TRY IT
Word for word, copy out the records given below.

GIVEN RECORDS
[Start of Attachment]
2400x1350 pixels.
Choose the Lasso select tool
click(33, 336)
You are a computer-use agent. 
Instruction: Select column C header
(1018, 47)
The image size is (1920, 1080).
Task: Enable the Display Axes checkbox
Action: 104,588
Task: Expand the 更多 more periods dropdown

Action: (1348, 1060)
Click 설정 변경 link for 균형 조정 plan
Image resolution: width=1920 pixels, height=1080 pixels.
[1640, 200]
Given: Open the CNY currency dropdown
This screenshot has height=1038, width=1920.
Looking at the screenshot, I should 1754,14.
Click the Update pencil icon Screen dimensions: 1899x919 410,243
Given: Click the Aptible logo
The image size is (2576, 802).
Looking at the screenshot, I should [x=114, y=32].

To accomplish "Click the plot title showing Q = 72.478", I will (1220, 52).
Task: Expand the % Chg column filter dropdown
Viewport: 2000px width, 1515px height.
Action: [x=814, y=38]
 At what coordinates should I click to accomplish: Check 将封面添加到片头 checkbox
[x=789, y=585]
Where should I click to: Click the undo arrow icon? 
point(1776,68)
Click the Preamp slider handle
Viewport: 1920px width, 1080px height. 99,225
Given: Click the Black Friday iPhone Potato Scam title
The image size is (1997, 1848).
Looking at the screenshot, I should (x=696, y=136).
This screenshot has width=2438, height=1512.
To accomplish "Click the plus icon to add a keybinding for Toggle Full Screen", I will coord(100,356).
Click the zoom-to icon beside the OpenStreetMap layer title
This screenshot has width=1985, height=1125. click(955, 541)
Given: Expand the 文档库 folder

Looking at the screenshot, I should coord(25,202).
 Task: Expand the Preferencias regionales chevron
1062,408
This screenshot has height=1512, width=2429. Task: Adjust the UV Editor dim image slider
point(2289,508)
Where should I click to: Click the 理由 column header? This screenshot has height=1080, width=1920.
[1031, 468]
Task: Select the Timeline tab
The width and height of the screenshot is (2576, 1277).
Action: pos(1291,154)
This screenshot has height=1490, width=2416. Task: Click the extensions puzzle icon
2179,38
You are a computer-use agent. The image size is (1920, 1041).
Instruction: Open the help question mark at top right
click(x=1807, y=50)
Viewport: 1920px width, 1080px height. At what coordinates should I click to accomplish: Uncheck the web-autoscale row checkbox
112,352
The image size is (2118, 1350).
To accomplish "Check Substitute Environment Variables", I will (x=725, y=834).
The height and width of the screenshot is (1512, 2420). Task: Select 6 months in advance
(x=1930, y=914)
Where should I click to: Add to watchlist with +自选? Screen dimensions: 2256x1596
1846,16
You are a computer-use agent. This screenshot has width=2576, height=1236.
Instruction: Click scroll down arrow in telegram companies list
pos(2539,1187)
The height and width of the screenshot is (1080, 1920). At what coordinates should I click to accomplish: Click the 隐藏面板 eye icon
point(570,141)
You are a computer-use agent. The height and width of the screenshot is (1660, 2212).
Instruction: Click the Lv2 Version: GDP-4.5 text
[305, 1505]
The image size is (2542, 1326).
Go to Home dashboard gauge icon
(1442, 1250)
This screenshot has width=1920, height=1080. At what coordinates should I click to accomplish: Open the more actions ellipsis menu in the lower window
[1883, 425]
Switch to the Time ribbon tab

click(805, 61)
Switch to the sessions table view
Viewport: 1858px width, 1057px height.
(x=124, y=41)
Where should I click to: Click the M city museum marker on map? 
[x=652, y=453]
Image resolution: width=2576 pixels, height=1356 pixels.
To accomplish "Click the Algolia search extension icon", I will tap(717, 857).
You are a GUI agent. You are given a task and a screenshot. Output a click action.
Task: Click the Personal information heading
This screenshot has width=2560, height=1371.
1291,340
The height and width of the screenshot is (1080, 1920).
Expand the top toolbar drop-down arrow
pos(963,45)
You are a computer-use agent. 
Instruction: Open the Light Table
[End of Attachment]
EXERCISE RESULT
2400x1350 pixels.
Choose the Lasso select tool
click(33, 336)
You are a computer-use agent. 
Instruction: Select column C header
(1018, 47)
The image size is (1920, 1080).
Task: Enable the Display Axes checkbox
Action: 104,588
Task: Expand the 更多 more periods dropdown

Action: (1348, 1060)
Click 설정 변경 link for 균형 조정 plan
Image resolution: width=1920 pixels, height=1080 pixels.
[1640, 200]
Given: Open the CNY currency dropdown
This screenshot has height=1038, width=1920.
Looking at the screenshot, I should 1754,14.
Click the Update pencil icon Screen dimensions: 1899x919 410,243
Given: Click the Aptible logo
The image size is (2576, 802).
Looking at the screenshot, I should [x=114, y=32].

To accomplish "Click the plot title showing Q = 72.478", I will (1220, 52).
Task: Expand the % Chg column filter dropdown
Viewport: 2000px width, 1515px height.
Action: [x=814, y=38]
 At what coordinates should I click to accomplish: Check 将封面添加到片头 checkbox
[x=789, y=585]
Where should I click to: Click the undo arrow icon? 
point(1776,68)
Click the Preamp slider handle
Viewport: 1920px width, 1080px height. 99,225
Given: Click the Black Friday iPhone Potato Scam title
The image size is (1997, 1848).
Looking at the screenshot, I should (x=696, y=136).
This screenshot has width=2438, height=1512.
To accomplish "Click the plus icon to add a keybinding for Toggle Full Screen", I will coord(100,356).
Click the zoom-to icon beside the OpenStreetMap layer title
This screenshot has width=1985, height=1125. click(955, 541)
Given: Expand the 文档库 folder

Looking at the screenshot, I should coord(25,202).
 Task: Expand the Preferencias regionales chevron
1062,408
This screenshot has height=1512, width=2429. Task: Adjust the UV Editor dim image slider
point(2289,508)
Where should I click to: Click the 理由 column header? This screenshot has height=1080, width=1920.
[1031, 468]
Task: Select the Timeline tab
The width and height of the screenshot is (2576, 1277).
Action: pos(1291,154)
This screenshot has height=1490, width=2416. Task: Click the extensions puzzle icon
2179,38
You are a computer-use agent. The image size is (1920, 1041).
Instruction: Open the help question mark at top right
click(x=1807, y=50)
Viewport: 1920px width, 1080px height. At what coordinates should I click to accomplish: Uncheck the web-autoscale row checkbox
112,352
The image size is (2118, 1350).
To accomplish "Check Substitute Environment Variables", I will (x=725, y=834).
The height and width of the screenshot is (1512, 2420). Task: Select 6 months in advance
(x=1930, y=914)
Where should I click to: Add to watchlist with +自选? Screen dimensions: 2256x1596
1846,16
You are a computer-use agent. This screenshot has width=2576, height=1236.
Instruction: Click scroll down arrow in telegram companies list
pos(2539,1187)
The height and width of the screenshot is (1080, 1920). At what coordinates should I click to accomplish: Click the 隐藏面板 eye icon
point(570,141)
You are a computer-use agent. The height and width of the screenshot is (1660, 2212).
Instruction: Click the Lv2 Version: GDP-4.5 text
[305, 1505]
The image size is (2542, 1326).
Go to Home dashboard gauge icon
(1442, 1250)
This screenshot has width=1920, height=1080. At what coordinates should I click to accomplish: Open the more actions ellipsis menu in the lower window
[1883, 425]
Switch to the Time ribbon tab

click(805, 61)
Switch to the sessions table view
Viewport: 1858px width, 1057px height.
(x=124, y=41)
Where should I click to: Click the M city museum marker on map? 
[x=652, y=453]
Image resolution: width=2576 pixels, height=1356 pixels.
To accomplish "Click the Algolia search extension icon", I will tap(717, 857).
You are a GUI agent. You are given a task and a screenshot. Output a click action.
Task: Click the Personal information heading
This screenshot has width=2560, height=1371.
1291,340
The height and width of the screenshot is (1080, 1920).
Expand the top toolbar drop-down arrow
pos(963,45)
You are a computer-use agent. 
Instruction: Open the Light Table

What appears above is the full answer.